Parallelize Batch Work — Fan Out, Don’t Sequence

Section titled “Parallelize Batch Work — Fan Out, Don’t Sequence”

For any batch operation with >30 independent items OR >5 minutes estimated wall time, default to a parallel execution strategy.

When you find yourself about to write a sequential loop over a batch (subagent processing 300 items one-by-one, for url in list; do ...; done, single-threaded HTTP loops), STOP and pick a parallel strategy from the strategy table in docs/parallelize-batch-work.md.

Pre-flight (≥2 independent units): before sequencing ANY multi-step op, count independent units (distinct repos/files/PRs/tasks). If count ≥ 2, state your decision in one line: “parallelizing N units” or “sequencing because [dependency]”. Default bias = parallelize; sequencing requires a stated reason. Working-tree safety: parallel sub-agents on the SAME git repo SHARE the working tree — either sequence inside one sub-agent or use git worktree add. DIFFERENT repos are always safe.

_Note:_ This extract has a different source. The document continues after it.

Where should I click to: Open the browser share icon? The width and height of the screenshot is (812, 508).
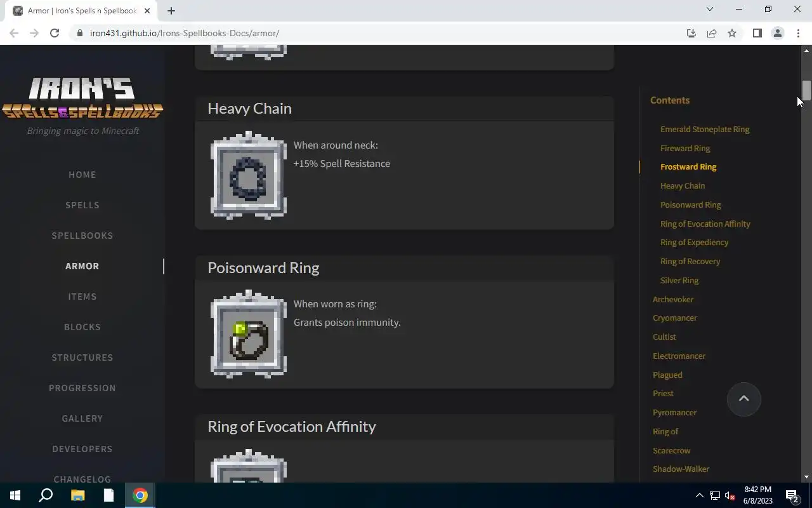(x=712, y=33)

  • HTTP/network I/O → one Node/Python process with Promise.all worker pool (20 concurrent)
  • File IO at scale → xargs -P or GNU parallel (8 / CPU count)
  • AI judgment → N background sub-agents, each owns a chunk (4–8, cap 8)
  • Mixed → Phase 1 parallel fetch (script), Phase 2 parallel reason (sub-agents)
  • Independent shell commands → multiple Bash tool calls in one message

Full reference (complete strategy table with rationale, step-by-step how-to-apply, anti-patterns, rule interactions, and the “could a colleague have shipped this faster” self-test): docs/parallelize-batch-work.md.

Smoke-test gate before scaling: preview-first-batch.md. Concurrency-degree decisions: always-ask-on-unresolved.md.